**Problem details:** Begin with the line containing "surrey.ca/theatre (127, 1402)" and end with the last line of the data below; return those lines exactly, and only those.
====== Available records
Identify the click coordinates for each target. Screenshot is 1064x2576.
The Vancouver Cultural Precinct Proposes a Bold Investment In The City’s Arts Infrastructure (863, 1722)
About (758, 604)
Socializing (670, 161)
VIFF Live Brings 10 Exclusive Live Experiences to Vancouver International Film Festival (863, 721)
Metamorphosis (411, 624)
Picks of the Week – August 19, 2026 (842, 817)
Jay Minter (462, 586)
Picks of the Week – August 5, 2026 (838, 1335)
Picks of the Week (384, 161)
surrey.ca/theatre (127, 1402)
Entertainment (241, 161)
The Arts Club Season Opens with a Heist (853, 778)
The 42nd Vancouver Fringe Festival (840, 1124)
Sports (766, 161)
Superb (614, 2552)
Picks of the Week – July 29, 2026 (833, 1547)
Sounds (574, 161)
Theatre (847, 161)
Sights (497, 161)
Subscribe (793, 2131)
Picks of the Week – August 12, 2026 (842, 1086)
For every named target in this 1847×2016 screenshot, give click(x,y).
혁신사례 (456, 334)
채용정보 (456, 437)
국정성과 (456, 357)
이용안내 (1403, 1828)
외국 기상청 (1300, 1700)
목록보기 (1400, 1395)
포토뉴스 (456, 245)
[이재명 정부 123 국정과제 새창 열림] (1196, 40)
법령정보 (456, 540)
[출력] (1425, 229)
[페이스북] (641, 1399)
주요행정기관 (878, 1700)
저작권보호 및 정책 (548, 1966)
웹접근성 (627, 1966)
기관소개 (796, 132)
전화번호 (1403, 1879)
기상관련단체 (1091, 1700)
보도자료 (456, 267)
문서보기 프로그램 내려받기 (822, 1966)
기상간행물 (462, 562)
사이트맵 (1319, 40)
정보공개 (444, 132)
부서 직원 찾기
============
**Response area:**
surrey.ca/theatre (127, 1402)
Entertainment (241, 161)
The Arts Club Season Opens with a Heist (853, 778)
The 42nd Vancouver Fringe Festival (840, 1124)
Sports (766, 161)
Superb (614, 2552)
Picks of the Week – July 29, 2026 (833, 1547)
Sounds (574, 161)
Theatre (847, 161)
Sights (497, 161)
Subscribe (793, 2131)
Picks of the Week – August 12, 2026 (842, 1086)
For every named target in this 1847×2016 screenshot, give click(x,y).
혁신사례 (456, 334)
채용정보 (456, 437)
국정성과 (456, 357)
이용안내 (1403, 1828)
외국 기상청 (1300, 1700)
목록보기 (1400, 1395)
포토뉴스 (456, 245)
[이재명 정부 123 국정과제 새창 열림] (1196, 40)
법령정보 (456, 540)
[출력] (1425, 229)
[페이스북] (641, 1399)
주요행정기관 (878, 1700)
저작권보호 및 정책 (548, 1966)
웹접근성 (627, 1966)
기관소개 (796, 132)
전화번호 (1403, 1879)
기상관련단체 (1091, 1700)
보도자료 (456, 267)
문서보기 프로그램 내려받기 (822, 1966)
기상간행물 (462, 562)
사이트맵 (1319, 40)
정보공개 (444, 132)
부서 직원 찾기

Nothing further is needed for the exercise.